____ RECORDS SUPPLIED
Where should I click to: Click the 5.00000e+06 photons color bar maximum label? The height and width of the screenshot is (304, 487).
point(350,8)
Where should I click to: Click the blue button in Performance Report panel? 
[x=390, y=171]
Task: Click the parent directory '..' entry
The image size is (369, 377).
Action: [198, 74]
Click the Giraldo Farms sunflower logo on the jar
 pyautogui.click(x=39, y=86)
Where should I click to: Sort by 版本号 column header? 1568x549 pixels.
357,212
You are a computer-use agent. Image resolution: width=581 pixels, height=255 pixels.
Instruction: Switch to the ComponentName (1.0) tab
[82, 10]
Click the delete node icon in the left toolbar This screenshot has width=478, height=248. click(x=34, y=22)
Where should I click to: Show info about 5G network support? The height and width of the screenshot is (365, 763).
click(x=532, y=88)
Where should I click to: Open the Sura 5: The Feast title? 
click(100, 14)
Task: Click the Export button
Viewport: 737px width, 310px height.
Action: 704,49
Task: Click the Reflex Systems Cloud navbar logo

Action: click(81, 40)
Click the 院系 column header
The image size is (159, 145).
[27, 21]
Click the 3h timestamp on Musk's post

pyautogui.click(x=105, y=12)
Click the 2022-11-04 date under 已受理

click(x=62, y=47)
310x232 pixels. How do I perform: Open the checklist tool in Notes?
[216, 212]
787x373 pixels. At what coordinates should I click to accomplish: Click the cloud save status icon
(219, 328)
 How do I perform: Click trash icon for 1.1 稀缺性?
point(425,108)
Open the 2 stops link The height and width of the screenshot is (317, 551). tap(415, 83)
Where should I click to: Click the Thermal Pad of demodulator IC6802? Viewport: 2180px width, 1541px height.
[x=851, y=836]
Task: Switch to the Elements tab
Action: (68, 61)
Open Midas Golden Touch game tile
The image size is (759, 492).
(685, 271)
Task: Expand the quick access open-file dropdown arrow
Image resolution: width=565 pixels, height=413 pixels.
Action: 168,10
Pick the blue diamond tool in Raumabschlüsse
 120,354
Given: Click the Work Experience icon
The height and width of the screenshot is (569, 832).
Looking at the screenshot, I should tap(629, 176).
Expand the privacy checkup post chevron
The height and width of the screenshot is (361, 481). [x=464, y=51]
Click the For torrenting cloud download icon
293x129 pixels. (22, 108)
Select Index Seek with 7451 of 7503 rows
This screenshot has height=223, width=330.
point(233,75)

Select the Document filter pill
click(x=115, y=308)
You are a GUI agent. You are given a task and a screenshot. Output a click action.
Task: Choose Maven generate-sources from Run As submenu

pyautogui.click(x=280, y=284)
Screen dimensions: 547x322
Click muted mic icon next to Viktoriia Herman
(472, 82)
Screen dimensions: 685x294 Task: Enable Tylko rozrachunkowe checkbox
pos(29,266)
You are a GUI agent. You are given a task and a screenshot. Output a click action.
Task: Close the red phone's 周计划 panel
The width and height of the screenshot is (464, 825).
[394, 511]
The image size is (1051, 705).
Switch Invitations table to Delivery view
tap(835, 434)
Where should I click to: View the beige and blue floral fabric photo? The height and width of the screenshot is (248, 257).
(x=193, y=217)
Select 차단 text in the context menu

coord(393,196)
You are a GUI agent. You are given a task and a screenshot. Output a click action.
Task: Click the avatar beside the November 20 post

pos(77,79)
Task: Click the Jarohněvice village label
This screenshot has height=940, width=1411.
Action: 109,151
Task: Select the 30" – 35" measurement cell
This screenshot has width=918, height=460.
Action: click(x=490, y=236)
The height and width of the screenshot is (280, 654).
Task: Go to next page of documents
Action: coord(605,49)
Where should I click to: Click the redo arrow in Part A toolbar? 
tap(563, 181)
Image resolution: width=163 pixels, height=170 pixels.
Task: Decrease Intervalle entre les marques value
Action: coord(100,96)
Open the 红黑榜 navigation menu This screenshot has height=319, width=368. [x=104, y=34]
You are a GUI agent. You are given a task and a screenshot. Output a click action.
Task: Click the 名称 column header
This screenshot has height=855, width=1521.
________
WHAT YOU NEED TO DO —
Put every line of the items above into a JSON list of strings, one string per line, leaving out any blank lines.

EXERCISE SOLUTION —
[
  "Where should I click to: Click the 5.00000e+06 photons color bar maximum label? The height and width of the screenshot is (304, 487).",
  "point(350,8)",
  "Where should I click to: Click the blue button in Performance Report panel? ",
  "[x=390, y=171]",
  "Task: Click the parent directory '..' entry",
  "The image size is (369, 377).",
  "Action: [198, 74]",
  "Click the Giraldo Farms sunflower logo on the jar",
  " pyautogui.click(x=39, y=86)",
  "Where should I click to: Sort by 版本号 column header? 1568x549 pixels.",
  "357,212",
  "You are a computer-use agent. Image resolution: width=581 pixels, height=255 pixels.",
  "Instruction: Switch to the ComponentName (1.0) tab",
  "[82, 10]",
  "Click the delete node icon in the left toolbar This screenshot has width=478, height=248. click(x=34, y=22)",
  "Where should I click to: Show info about 5G network support? The height and width of the screenshot is (365, 763).",
  "click(x=532, y=88)",
  "Where should I click to: Open the Sura 5: The Feast title? ",
  "click(100, 14)",
  "Task: Click the Export button",
  "Viewport: 737px width, 310px height.",
  "Action: 704,49",
  "Task: Click the Reflex Systems Cloud navbar logo",
  "Action: click(81, 40)",
  "Click the 院系 column header",
  "The image size is (159, 145).",
  "[27, 21]",
  "Click the 3h timestamp on Musk's post",
  "pyautogui.click(x=105, y=12)",
  "Click the 2022-11-04 date under 已受理",
  "click(x=62, y=47)",
  "310x232 pixels. How do I perform: Open the checklist tool in Notes?",
  "[216, 212]",
  "787x373 pixels. At what coordinates should I click to accomplish: Click the cloud save status icon",
  "(219, 328)",
  " How do I perform: Click trash icon for 1.1 稀缺性?",
  "point(425,108)",
  "Open the 2 stops link The height and width of the screenshot is (317, 551). tap(415, 83)",
  "Where should I click to: Click the Thermal Pad of demodulator IC6802? Viewport: 2180px width, 1541px height.",
  "[x=851, y=836]",
  "Task: Switch to the Elements tab",
  "Action: (68, 61)",
  "Open Midas Golden Touch game tile",
  "The image size is (759, 492).",
  "(685, 271)",
  "Task: Expand the quick access open-file dropdown arrow",
  "Image resolution: width=565 pixels, height=413 pixels.",
  "Action: 168,10",
  "Pick the blue diamond tool in Raumabschlüsse",
  " 120,354",
  "Given: Click the Work Experience icon",
  "The height and width of the screenshot is (569, 832).",
  "Looking at the screenshot, I should tap(629, 176).",
  "Expand the privacy checkup post chevron",
  "The height and width of the screenshot is (361, 481). [x=464, y=51]",
  "Click the For torrenting cloud download icon",
  "293x129 pixels. (22, 108)",
  "Select Index Seek with 7451 of 7503 rows",
  "This screenshot has height=223, width=330.",
  "point(233,75)",
  "Select the Document filter pill",
  "click(x=115, y=308)",
  "You are a GUI agent. You are given a task and a screenshot. Output a click action.",
  "Task: Choose Maven generate-sources from Run As submenu",
  "pyautogui.click(x=280, y=284)",
  "Screen dimensions: 547x322",
  "Click muted mic icon next to Viktoriia Herman",
  "(472, 82)",
  "Screen dimensions: 685x294 Task: Enable Tylko rozrachunkowe checkbox",
  "pos(29,266)",
  "You are a GUI agent. You are given a task and a screenshot. Output a click action.",
  "Task: Close the red phone's 周计划 panel",
  "The width and height of the screenshot is (464, 825).",
  "[394, 511]",
  "The image size is (1051, 705).",
  "Switch Invitations table to Delivery view",
  "tap(835, 434)",
  "Where should I click to: View the beige and blue floral fabric photo? The height and width of the screenshot is (248, 257).",
  "(x=193, y=217)",
  "Select 차단 text in the context menu",
  "coord(393,196)",
  "You are a GUI agent. You are given a task and a screenshot. Output a click action.",
  "Task: Click the avatar beside the November 20 post",
  "pos(77,79)",
  "Task: Click the Jarohněvice village label",
  "This screenshot has height=940, width=1411.",
  "Action: 109,151",
  "Task: Select the 30\" – 35\" measurement cell",
  "This screenshot has width=918, height=460.",
  "Action: click(x=490, y=236)",
  "The height and width of the screenshot is (280, 654).",
  "Task: Go to next page of documents",
  "Action: coord(605,49)",
  "Where should I click to: Click the redo arrow in Part A toolbar? ",
  "tap(563, 181)",
  "Image resolution: width=163 pixels, height=170 pixels.",
  "Task: Decrease Intervalle entre les marques value",
  "Action: coord(100,96)",
  "Open the 红黑榜 navigation menu This screenshot has height=319, width=368. [x=104, y=34]",
  "You are a GUI agent. You are given a task and a screenshot. Output a click action.",
  "Task: Click the 名称 column header",
  "This screenshot has height=855, width=1521."
]